心の赴くままに、RX1R IIIで捉える日常のドラマ
写真家 中藤毅彦 氏
中藤毅彦 / 写真家 1970年東京生まれ。早稲田大学第一文学部中退。東京ビジュアルアーツ写真学科卒業。作家活動と共に東京・四谷三丁目にてギャラリー・ニエプスを運営。都市のスナップショットを中心に作品を発表し続けている。国内各地の他、東欧、ロシア、キューバ、中国、香港、パリ、ニューヨークなど世界各地を取材。国内外にて個展、グループ展多数開催。第29回東川賞特別作家賞受賞。第24回林忠彦賞受賞。
受け継がれる伝統と信頼
最初手にした際、大口径のZEISSレンズを装備しながらコンパクトにまとめられたスタイルに既視感と安心感を覚えました。長く続くRX1シリーズならではの伝統を感じたのだと思います。先代のRX1R IIのコンセプトを引き継ぎ、基本的なデザインを変えずに完成度を高めた進化は、使う者にとっての大きな信頼に繋がる気がします。‘35mm F2’という大口径レンズとフルサイズセンサーを備えながら、ここまでコンパクトなカメラは他に思い当たりません。また、独立した露出補正ダイヤルの装備や、直感的に把握出来る操作性の良さは特筆に値するものです。見やすいEVFファインダーと併せて初めからストレス無く撮影出来ました。高画質と操作性を高次元に両立させた希有なスナップカメラだと思います。
「nocturne」
こちらは横浜の遊園地で夕刻に撮影した1枚です。メリーゴーランドの光が、運河の水面に反射する様が幻想的で、この美しさを何とか捉えたい思いました。水面のゆらぎとメリーゴーランドの光とが、上手く対比になる様に縦位置のシンプルな構図で慎重にアングルを定めました。何枚かシャッターを切った内、最も光の具合が良かったカットです。フルサイズセンサーを装備したRX1R IIIは暗い状況にも強く、安心して余裕を持った高感度で撮影する事が出来ます。夜の都会の光を受けた空の仄明るい階調、メリーゴーラウンドの煌びやかな光の階調、運河の石垣といった微妙なディテールまでを捉える描写力はさすがだなと思いました。
街に溶け込むスナップカメラ
今回、ストリートスナップや都市風景を撮影した実感として、RX1R IIIは非常に隠密性の高いカメラだと感じました。掌にスッポリと入る小振りなサイズ感と、過度な主張の無いシンプルなデザインは、良い意味で目立ちません。シャッター音の小ささと相まって、街中でスナップをする際に周囲に威圧感を与える事無く撮影出来ました。
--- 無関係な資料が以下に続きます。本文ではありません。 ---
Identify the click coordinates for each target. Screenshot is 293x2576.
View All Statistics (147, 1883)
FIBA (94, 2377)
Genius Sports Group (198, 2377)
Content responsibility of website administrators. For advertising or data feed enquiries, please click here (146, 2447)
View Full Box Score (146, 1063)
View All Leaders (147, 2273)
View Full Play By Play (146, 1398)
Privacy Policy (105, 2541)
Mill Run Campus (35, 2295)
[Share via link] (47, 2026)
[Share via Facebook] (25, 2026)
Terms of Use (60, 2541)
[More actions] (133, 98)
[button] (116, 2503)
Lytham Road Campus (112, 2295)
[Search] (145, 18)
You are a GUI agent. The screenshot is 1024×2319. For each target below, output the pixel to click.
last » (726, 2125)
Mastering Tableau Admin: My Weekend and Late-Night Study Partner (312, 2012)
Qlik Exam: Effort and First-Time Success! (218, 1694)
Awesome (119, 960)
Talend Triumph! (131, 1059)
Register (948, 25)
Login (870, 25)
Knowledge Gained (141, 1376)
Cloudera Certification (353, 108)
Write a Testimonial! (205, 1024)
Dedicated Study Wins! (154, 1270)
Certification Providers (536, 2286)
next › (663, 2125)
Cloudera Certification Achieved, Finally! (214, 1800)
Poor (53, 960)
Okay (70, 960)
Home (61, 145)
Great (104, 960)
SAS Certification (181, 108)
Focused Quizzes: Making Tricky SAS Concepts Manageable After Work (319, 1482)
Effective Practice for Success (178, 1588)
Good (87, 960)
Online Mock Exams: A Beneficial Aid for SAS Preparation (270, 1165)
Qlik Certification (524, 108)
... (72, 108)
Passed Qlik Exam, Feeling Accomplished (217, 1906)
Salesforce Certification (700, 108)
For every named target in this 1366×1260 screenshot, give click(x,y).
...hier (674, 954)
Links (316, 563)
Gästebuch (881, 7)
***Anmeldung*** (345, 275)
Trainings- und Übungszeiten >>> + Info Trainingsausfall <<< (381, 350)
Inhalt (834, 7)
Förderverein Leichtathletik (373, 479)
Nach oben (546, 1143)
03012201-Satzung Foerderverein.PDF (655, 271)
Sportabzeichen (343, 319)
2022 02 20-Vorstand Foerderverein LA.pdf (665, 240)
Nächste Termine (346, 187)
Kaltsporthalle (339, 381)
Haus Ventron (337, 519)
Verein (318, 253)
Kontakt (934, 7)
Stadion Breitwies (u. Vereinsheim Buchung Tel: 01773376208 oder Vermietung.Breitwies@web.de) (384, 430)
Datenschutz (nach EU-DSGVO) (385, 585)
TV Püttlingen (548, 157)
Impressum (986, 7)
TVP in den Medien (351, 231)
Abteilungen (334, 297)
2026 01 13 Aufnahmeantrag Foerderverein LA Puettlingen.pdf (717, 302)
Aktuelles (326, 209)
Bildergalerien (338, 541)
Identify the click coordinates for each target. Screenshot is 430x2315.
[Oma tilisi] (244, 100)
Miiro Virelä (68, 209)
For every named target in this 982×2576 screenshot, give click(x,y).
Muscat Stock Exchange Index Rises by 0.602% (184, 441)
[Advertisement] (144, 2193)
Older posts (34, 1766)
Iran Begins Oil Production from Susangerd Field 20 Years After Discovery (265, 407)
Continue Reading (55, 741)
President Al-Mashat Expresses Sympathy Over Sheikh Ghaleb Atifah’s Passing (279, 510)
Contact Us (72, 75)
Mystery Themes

エスニックタウン、大久保で撮影したこの作品では、電車が通過する瞬間の光を活かし、敢えて二人の男を黒く潰してシルエットとして表現しました。モノクロ作品における白と黒とは、すなわち光と影だと思います。色彩の情報をシャットアウトして光景を光で捉え、影で描くのがモノクロならではの醍醐味です。一般的に50mmレンズが標準レンズとされていますが、被写体を切り取る感のある50mmよりも、その場の状況も捉える35mmこそがスナップにおける標準レンズなのではないかと思います。
この写真は、渋谷の歩道橋からふと下を眺めた時、トラックと誘導員の織りなす小さなドラマが目に入り、反射的にシャッターを押したカットです。咄嗟の撮影でしたが、35mmの画角に助けられて面白い状況を捉える事が出来ました。
感性が捉える決定的瞬間
東京高円寺阿波踊り協会より貸し出された腕章を付けて撮影
高円寺で毎夏開催される阿波踊りで撮影したひとコマです。同じ連が踊っている姿も撮影したのですが、それよりも出番前の待機時間の高揚感が漂う表情に魅力を感じてスナップしました。
スナップにおいて大切なのは、頭ではなく身体の反応でシャッターを押す反射神経ではないでしょうか?予期せぬ光景に出くわした時に、アッと思ったら考えるより先にパッと撮る事を心がけています。意味ではなく、直感を研ぎすませて世界を見ると、日常の中に一瞬のシャターチャンスはいくらでも潜んでいるのだと思います。